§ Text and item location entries
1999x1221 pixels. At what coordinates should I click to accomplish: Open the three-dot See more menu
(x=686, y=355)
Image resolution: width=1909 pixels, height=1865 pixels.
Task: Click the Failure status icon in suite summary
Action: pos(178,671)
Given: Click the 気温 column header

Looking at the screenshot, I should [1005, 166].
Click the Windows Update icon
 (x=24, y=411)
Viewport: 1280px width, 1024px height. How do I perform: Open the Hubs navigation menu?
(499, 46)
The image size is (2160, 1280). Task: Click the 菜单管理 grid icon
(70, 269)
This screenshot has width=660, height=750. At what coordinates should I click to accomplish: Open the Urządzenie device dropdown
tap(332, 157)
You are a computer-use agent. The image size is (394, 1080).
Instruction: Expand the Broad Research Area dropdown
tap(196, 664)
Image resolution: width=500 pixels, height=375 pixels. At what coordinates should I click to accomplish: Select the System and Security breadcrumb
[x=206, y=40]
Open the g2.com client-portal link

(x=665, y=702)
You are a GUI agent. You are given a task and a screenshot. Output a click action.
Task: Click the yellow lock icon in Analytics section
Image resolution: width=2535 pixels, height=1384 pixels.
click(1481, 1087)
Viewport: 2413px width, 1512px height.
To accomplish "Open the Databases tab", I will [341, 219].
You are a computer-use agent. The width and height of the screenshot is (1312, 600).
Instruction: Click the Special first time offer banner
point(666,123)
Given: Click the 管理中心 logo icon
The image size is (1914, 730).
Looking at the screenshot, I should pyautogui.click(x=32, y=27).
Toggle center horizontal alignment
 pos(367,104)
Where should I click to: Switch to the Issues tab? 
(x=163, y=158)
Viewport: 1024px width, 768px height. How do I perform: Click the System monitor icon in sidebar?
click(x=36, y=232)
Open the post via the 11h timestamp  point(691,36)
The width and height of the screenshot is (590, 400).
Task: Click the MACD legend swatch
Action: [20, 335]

§ WRITTEN INSTRUCTION
Update the records starting at the beginning and ending at the line containing "Action: pos(178,671)" by changing "See more" to "More options", leaving everything else unchanged, and give those lines again.

§ RESULT OF THIS EXERCISE
1999x1221 pixels. At what coordinates should I click to accomplish: Open the three-dot More options menu
(x=686, y=355)
Image resolution: width=1909 pixels, height=1865 pixels.
Task: Click the Failure status icon in suite summary
Action: pos(178,671)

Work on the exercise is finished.